→ YOUR OBJECTIVE:
Taking the line with "Where should I click to: Open" as the first and the line with "Screen dimensions: 1001x544" as the last, set down the lines below exactly, pictures excluded.

→ EXERCISE DATA:
- Opening Delimiter -

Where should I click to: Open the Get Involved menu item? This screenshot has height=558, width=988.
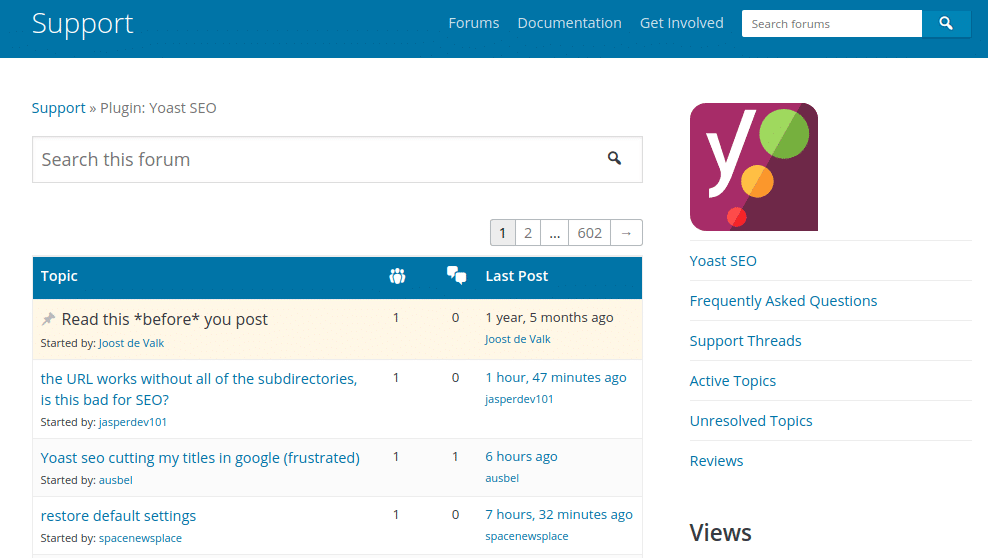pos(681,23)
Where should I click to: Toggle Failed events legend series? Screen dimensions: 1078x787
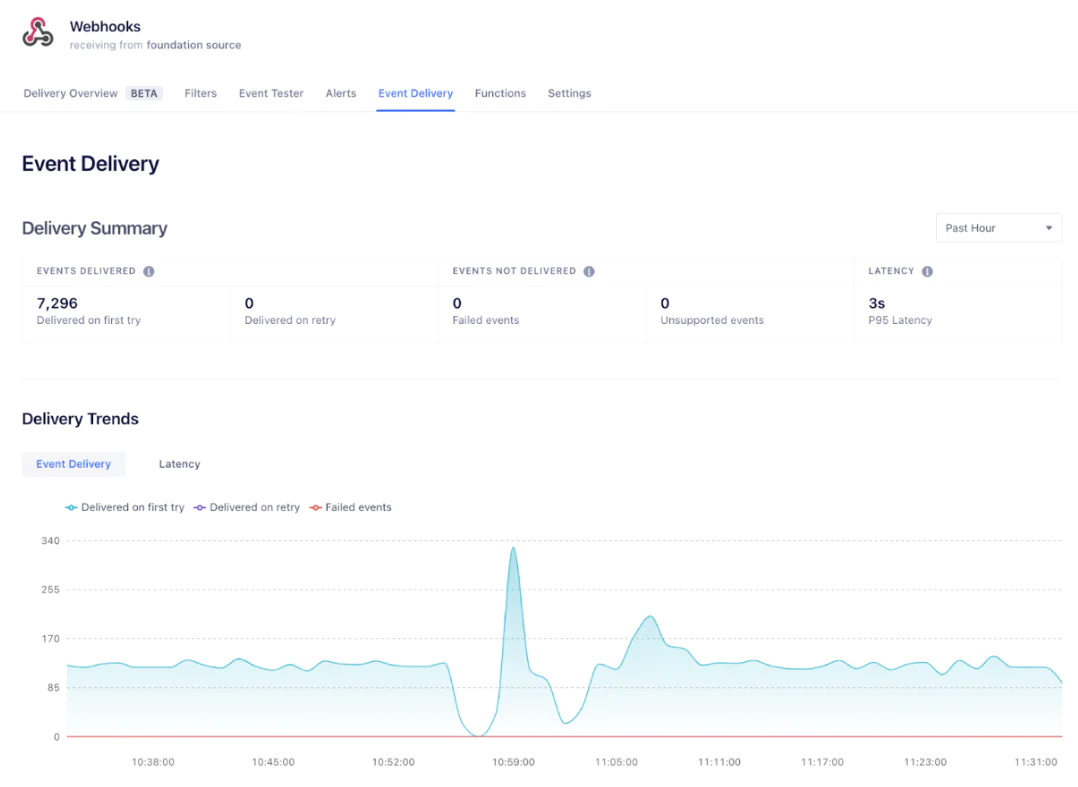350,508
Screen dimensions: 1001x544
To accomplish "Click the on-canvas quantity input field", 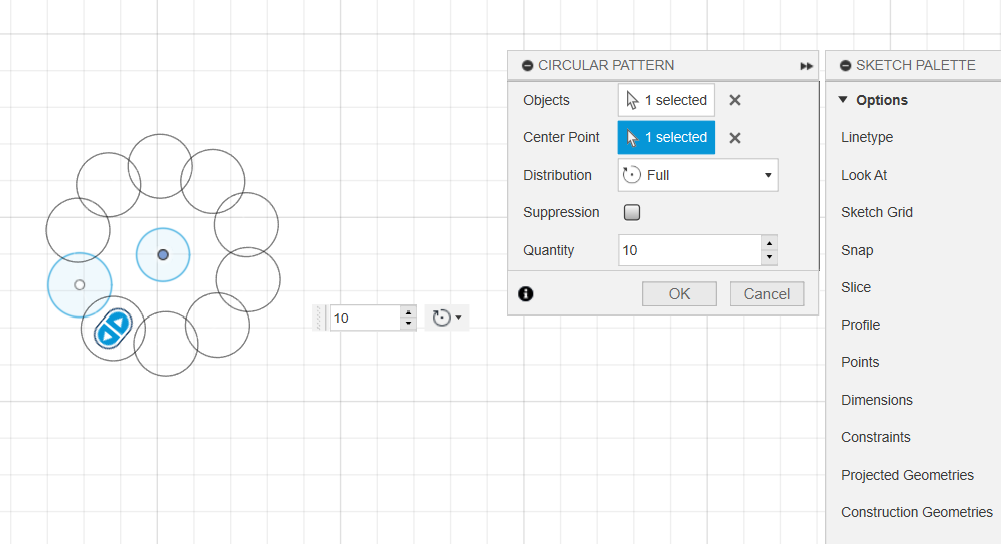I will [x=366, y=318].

- Closing Delimiter -
- Opening Delimiter -

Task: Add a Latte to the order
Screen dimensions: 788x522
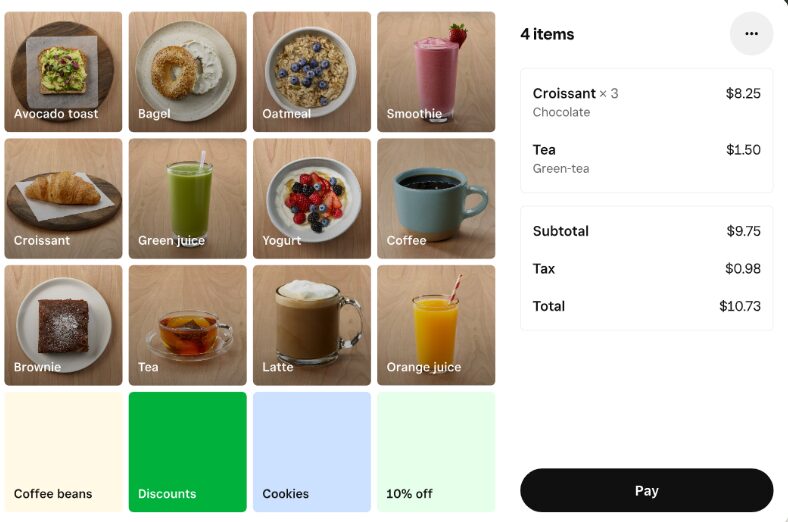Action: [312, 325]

- Closing Delimiter -

→ TASK OUTPUT:
Where should I click to: Open the Get Involved menu item? This screenshot has height=558, width=988.
pos(681,23)
Where should I click to: Toggle Failed events legend series? Screen dimensions: 1078x787
350,508
Screen dimensions: 1001x544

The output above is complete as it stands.